The two wrote the song together and sent it off to Rogers and didn’t get a response for months, eventually thinking he passed on the song. On April Fool’s Day, Smith met with her publisher and he told her that Rogers made the song a duet with Dolly Parton. She was convinced it was a joke, but the two old friends did in fact end up recording the song.

“It’s nuts that it was a song that I didn’t even know if we hit a home run or totally missed the mark. We just had to wait and to be patient,” she concedes. “Every song I write I have hopes and dreams and visions for who could sing them but because it can be such a disappointing business you have to guard your heart against those things, too.”

Life as a songwriter in Nashville is often difficult as Smith sings on “This Town Is Killing Me,” which will be featured on her full-length album released later this year. A beautiful, yet heartbreaking song about the highs and lows of a career as a songwriter, Smith doesn’t try to hide the hard times.

So what does she do when she’s thinking of giving up?

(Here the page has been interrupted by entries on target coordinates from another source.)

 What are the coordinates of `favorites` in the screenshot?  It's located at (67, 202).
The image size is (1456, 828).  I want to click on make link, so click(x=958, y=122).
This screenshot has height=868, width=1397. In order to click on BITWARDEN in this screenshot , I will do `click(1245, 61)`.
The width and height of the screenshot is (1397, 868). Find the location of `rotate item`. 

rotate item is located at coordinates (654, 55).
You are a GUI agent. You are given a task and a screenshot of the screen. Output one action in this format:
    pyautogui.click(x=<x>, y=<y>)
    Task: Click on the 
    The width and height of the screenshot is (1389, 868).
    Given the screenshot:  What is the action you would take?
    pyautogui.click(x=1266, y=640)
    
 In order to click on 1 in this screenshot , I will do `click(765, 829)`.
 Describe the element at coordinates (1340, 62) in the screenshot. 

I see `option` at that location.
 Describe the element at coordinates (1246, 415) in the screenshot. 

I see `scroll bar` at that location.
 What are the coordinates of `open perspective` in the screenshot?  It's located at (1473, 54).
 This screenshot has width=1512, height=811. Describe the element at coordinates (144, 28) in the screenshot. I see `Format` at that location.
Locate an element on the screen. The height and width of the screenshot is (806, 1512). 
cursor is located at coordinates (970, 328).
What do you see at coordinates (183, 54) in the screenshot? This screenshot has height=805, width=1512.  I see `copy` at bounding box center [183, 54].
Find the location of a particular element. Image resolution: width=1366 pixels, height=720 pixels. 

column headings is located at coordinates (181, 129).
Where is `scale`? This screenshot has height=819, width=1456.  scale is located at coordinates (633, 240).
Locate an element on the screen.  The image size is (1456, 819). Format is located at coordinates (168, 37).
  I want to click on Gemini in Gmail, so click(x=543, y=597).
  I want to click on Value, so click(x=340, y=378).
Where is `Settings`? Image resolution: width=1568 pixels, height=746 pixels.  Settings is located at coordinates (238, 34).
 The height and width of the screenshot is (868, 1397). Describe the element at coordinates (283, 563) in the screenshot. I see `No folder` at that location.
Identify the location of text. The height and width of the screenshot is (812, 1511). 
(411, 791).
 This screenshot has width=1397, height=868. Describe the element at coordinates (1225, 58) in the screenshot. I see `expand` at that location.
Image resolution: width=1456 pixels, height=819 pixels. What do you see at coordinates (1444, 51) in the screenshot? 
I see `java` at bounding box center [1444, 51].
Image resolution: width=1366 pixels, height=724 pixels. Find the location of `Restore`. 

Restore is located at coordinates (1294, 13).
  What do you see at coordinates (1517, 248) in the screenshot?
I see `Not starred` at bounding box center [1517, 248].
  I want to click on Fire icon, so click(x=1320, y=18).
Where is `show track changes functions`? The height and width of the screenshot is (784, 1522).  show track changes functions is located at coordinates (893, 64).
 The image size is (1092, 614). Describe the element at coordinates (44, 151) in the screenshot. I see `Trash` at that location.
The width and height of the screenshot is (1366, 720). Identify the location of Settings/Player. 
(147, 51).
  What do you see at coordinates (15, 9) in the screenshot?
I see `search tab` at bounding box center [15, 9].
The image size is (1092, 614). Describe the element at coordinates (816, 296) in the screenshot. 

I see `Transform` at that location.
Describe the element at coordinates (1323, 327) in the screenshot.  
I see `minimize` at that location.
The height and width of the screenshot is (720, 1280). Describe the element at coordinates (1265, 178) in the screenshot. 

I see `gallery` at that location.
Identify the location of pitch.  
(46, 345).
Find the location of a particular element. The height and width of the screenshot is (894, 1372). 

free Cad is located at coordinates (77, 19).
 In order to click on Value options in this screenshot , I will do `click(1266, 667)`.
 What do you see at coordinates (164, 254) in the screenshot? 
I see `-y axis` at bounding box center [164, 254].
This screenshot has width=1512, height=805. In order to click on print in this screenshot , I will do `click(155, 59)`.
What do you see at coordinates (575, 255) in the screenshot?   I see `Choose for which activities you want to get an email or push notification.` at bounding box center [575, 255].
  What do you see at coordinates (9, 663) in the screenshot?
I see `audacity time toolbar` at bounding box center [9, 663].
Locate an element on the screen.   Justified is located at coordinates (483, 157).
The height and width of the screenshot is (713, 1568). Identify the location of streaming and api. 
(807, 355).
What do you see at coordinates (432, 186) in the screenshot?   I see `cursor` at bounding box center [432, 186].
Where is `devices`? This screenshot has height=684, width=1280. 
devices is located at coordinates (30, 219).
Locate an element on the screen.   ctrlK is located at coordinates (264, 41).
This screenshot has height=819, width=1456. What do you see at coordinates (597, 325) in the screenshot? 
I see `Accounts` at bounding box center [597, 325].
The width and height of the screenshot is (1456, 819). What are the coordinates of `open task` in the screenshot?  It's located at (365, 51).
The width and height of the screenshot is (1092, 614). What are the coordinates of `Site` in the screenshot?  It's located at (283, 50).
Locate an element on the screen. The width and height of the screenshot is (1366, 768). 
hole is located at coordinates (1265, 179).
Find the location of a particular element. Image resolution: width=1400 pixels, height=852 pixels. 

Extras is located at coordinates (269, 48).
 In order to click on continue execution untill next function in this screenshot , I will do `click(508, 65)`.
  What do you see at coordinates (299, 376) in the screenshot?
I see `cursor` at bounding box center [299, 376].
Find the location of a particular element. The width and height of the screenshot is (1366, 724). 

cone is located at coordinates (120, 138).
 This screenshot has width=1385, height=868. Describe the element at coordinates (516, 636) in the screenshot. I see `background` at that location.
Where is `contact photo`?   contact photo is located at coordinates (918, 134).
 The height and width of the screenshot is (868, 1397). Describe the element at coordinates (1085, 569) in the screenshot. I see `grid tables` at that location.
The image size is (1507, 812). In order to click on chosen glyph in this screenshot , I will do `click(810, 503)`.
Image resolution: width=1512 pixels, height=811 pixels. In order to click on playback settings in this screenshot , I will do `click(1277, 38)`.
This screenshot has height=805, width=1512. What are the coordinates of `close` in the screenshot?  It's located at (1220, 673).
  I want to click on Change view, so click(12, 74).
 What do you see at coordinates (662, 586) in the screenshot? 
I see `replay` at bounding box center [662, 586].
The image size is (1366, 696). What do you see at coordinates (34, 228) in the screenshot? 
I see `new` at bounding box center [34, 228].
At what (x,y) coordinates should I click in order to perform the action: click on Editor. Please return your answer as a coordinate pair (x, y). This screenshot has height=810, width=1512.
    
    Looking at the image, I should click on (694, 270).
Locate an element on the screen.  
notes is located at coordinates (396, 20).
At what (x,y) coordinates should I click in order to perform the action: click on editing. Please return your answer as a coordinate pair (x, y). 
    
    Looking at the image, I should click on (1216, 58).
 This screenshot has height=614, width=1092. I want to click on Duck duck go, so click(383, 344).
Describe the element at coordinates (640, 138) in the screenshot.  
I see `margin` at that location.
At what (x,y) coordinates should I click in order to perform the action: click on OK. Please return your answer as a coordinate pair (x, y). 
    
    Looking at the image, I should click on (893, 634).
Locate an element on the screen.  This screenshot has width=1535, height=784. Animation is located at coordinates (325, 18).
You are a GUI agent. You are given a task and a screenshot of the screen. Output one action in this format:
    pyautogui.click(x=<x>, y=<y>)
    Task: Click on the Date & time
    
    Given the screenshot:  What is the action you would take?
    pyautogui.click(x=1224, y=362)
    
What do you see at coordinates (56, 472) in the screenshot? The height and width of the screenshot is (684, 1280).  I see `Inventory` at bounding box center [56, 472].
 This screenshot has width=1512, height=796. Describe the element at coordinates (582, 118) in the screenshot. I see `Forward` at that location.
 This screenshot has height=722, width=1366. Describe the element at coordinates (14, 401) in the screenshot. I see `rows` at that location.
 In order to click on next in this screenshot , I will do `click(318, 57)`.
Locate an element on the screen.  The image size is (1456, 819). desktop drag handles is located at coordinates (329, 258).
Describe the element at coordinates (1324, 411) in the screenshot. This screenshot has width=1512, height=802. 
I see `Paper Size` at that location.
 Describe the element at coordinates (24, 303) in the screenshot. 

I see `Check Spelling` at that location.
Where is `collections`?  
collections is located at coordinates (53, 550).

“On those days where I would come home and feel like quitting and moving back, I would pick up my guitar usually and it would remind me, ‘This is why I do this. It’s because I love it. It’s because I have to do it,'” she explains.”I couldn’t just leave my guitar in the closet and walk away from it because it would always call me back.”

Smith finds victory in having a song cut by an artist, saying each time it “literally is magic.” One of those magical moments included Garth Brooks’ recording her song “Tacoma,” which she wrote with Bob DiPiero, for his 2014 release Man Against Machine. Brooks set up an email account to get songs pitched to him, telling publishers to send him songs that they thought should make his record. 

“I remember Nashville was in a frenzy because everyone’s childhood dreams were coming true [and] Garth was actually answering your email,” she gushes. “He made himself very available for that. He emailed me personally about another song that he wanted to try and cut and also said how much he loved ‘Tacoma.’ I was losing my mind. ‘Garth Brooks is emailing me!’ It was really super, super special.”

While Smith has written thousands of songs over the years, she admits that some will never be heard, explaining that songwriting is just as much about luck as it is talent.

“This business is so much more than just writing a great song; it has to find it’s home at the right time and the right place. So many pieces have to fall into place,” she concedes, before offering one last piece of advice. “Don’t become a songwriter unless you have to write and you have to do it, unless it’s in your bones because it’s not for the faint of heart. You’ll know if you want to do it.”                 

Caitlyn will be playing at the Bluebird Cafe on April 8 as part of the Tin Pan South Songwriters Festival in Nashville.